Exercise description
Please return only the lines from the one showing "You are a GUI" to the end of the entries, keeping both ends and dropping every picture.

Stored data
▶
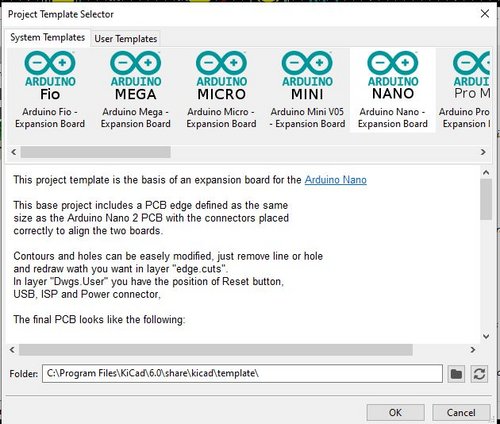Open the Arduino Nano hyperlink
Screen dimensions: 500x424
336,180
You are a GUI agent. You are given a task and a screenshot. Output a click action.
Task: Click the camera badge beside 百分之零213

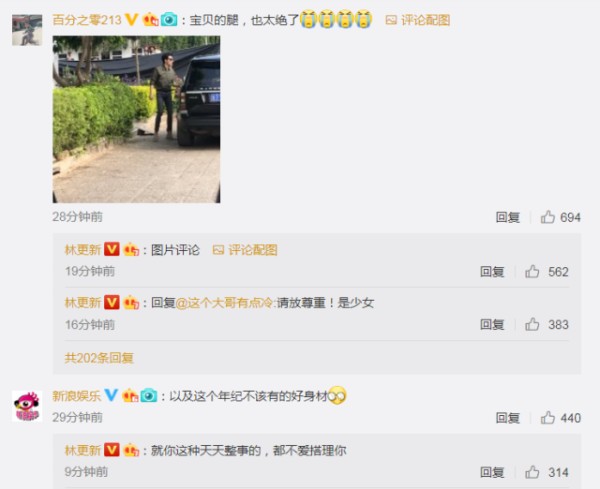tap(169, 19)
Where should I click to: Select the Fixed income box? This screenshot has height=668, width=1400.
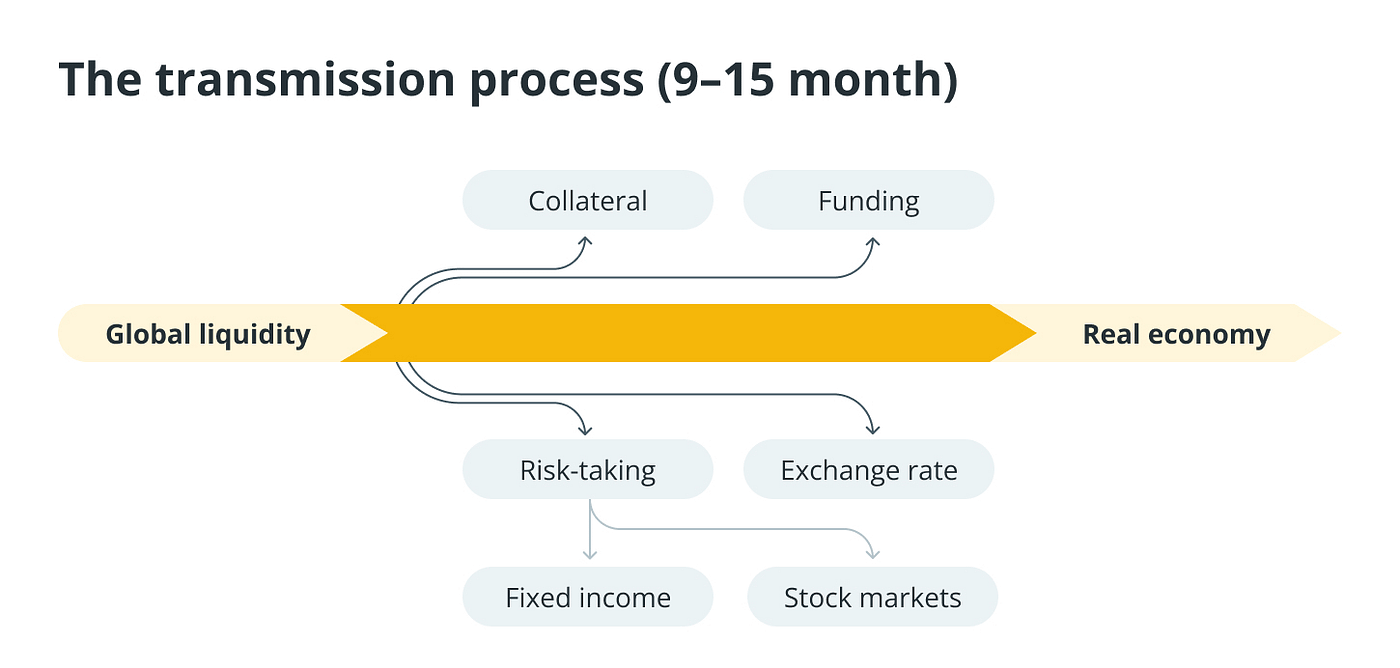coord(588,598)
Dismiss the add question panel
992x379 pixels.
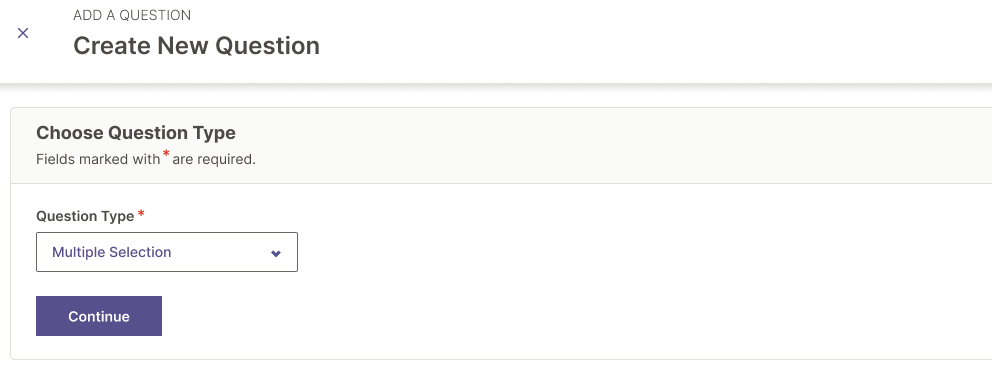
◀
Your solution
You are a GUI agent. You are given a task and a screenshot. Output a click action.
Task: Click the camera badge beside 百分之零213

tap(169, 19)
Where should I click to: Select the Fixed income box? This screenshot has height=668, width=1400.
coord(588,598)
Dismiss the add question panel
992x379 pixels.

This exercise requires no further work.